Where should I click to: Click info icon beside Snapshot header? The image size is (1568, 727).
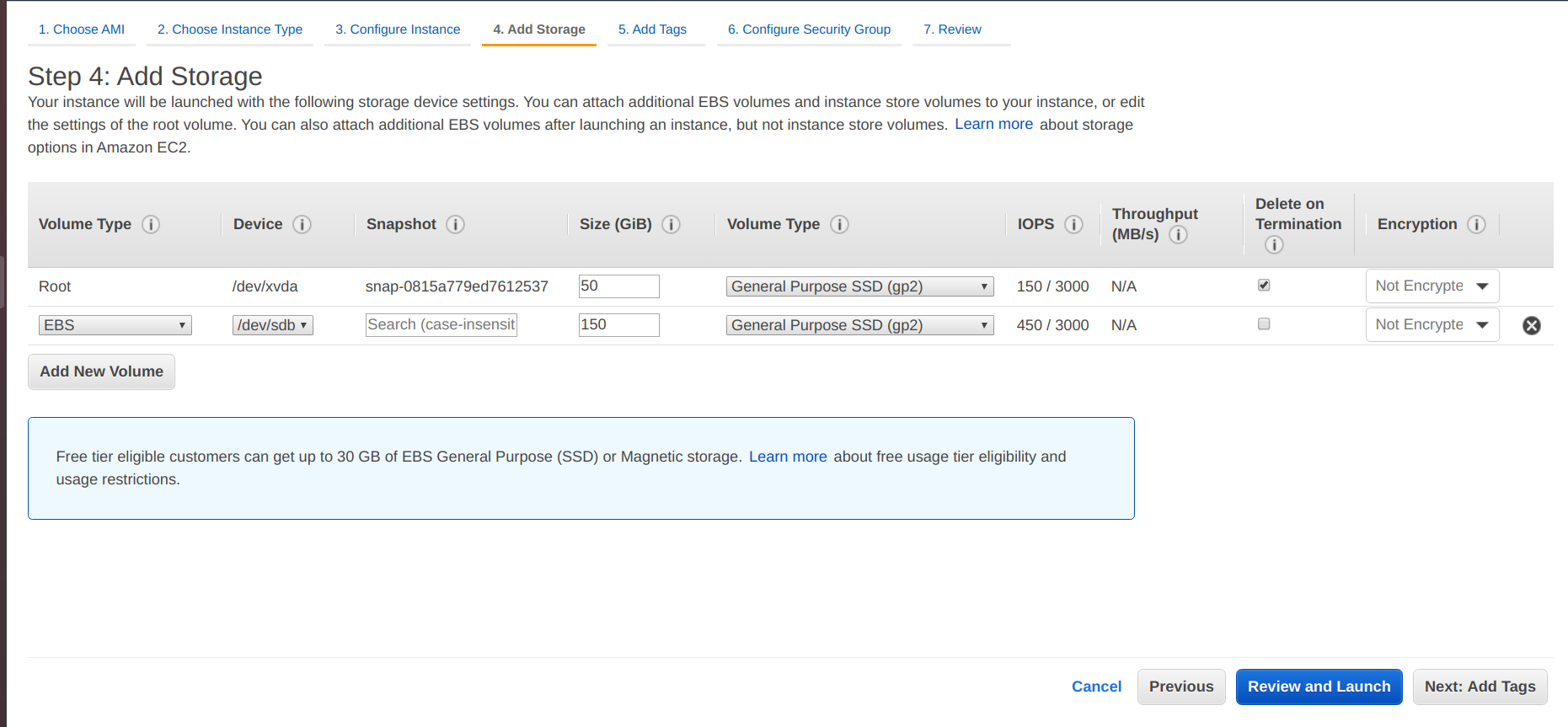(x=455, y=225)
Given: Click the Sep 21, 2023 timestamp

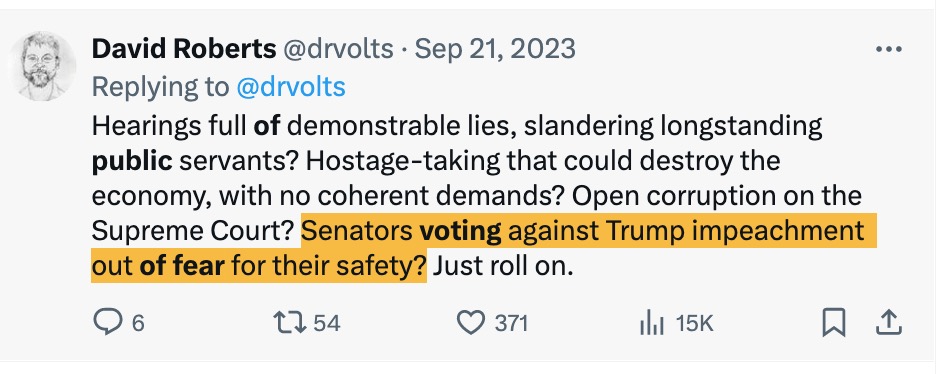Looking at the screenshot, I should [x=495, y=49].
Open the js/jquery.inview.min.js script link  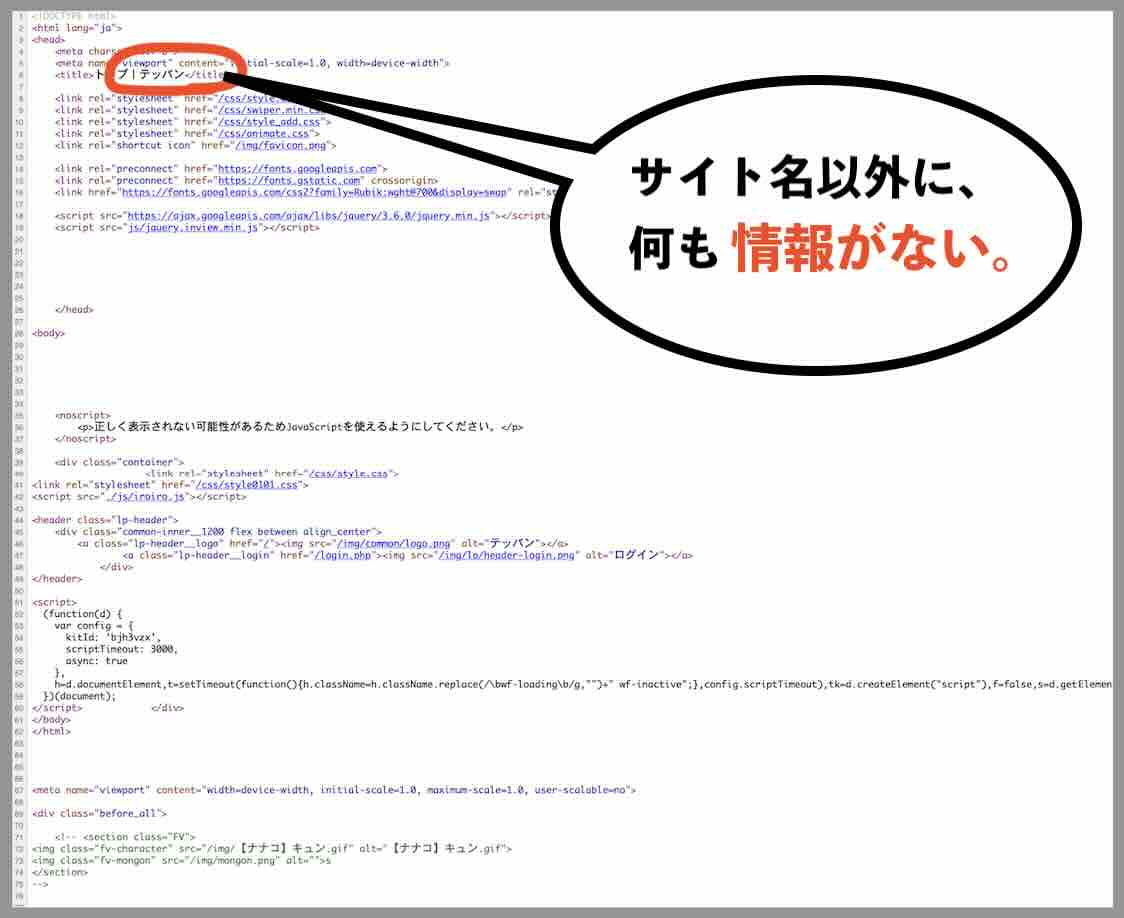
----------------------------------------
WHAT TO WORK ON: Could you copy out every record exactly, minus the pictures?

ANSWER FOR THIS EXERCISE:
Where should I click to: Click info icon beside Snapshot header? The image size is (1568, 727).
(x=455, y=225)
Given: Click the Sep 21, 2023 timestamp

Looking at the screenshot, I should [x=495, y=49].
Open the js/jquery.inview.min.js script link  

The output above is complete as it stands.